In Antique Harmonien-1925 (Antique Harmonies) I tried to preserve not only Klee’s amber, ochre and brown colors, but also the block-like shapes with which, in constant variation, Klee builds this remarkable painting. Over a dark, dense background, blocks of lighter colored fifths gradually pile up, reaching a climax in the brighter yellow of the trumpets and high strings. A repeated cadence common in 14th–century music on the organum-like open fifths establish the “antique” quality of the “harmonies.”

The music for Abstraktes Trio-1923 (Abstract Trio) is played almost entirely by only three instruments at any given time, but the three instruments differ during the course of the piece, changing from the bright color of woodwinds through the grainier texture of muted brass and bassoon to the somber hues of low woodwinds and tuba.

Kleiner blauer Teufel-1933 (Little Blue Devil) is transformed into a kind of jazz piece. A perky, angular theme (my subjective musical impression of the geometrically conceived head in Klee’s painting) is combined with a blues progression, altered to nine bars instead of the usual twelve, and occasionally distorted asymmetrically. Various shades of the “blue” are maintained through the use of brass and low-register clarinets.

A piece on Klee’s famous Die Zwitschermaschine-1922 (Twittering Machine) should, it seems to me, do primarily one thing—namely: twitter. The mathematical constructive element in present-day serial techniques seemed to lend itself especially logically to such a pointillistic musical representation.

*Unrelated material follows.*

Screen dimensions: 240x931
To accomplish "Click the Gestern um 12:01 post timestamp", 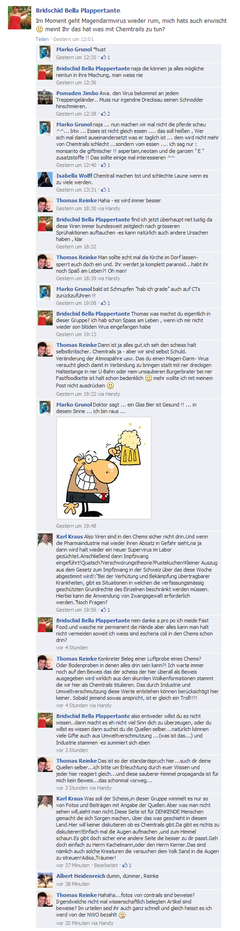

Klee’s Arabische Stadt-1922 (Arab Village) is an abstracted aerial view of a town baking in the bright North African desert sun. A beholder of such a scene—floating, as it were, above the village—might hear the often simultaneous chant of Arab melodies: the melancholy distant flute, blending with the throbbing drums and the nasal dance tunes of the oboe. In preparation for the piece, I consulted numerous musicological sources on Arab music (including works by Bartók and Hornbostel), and used either authentic Arab folk material or very close adaptations thereof.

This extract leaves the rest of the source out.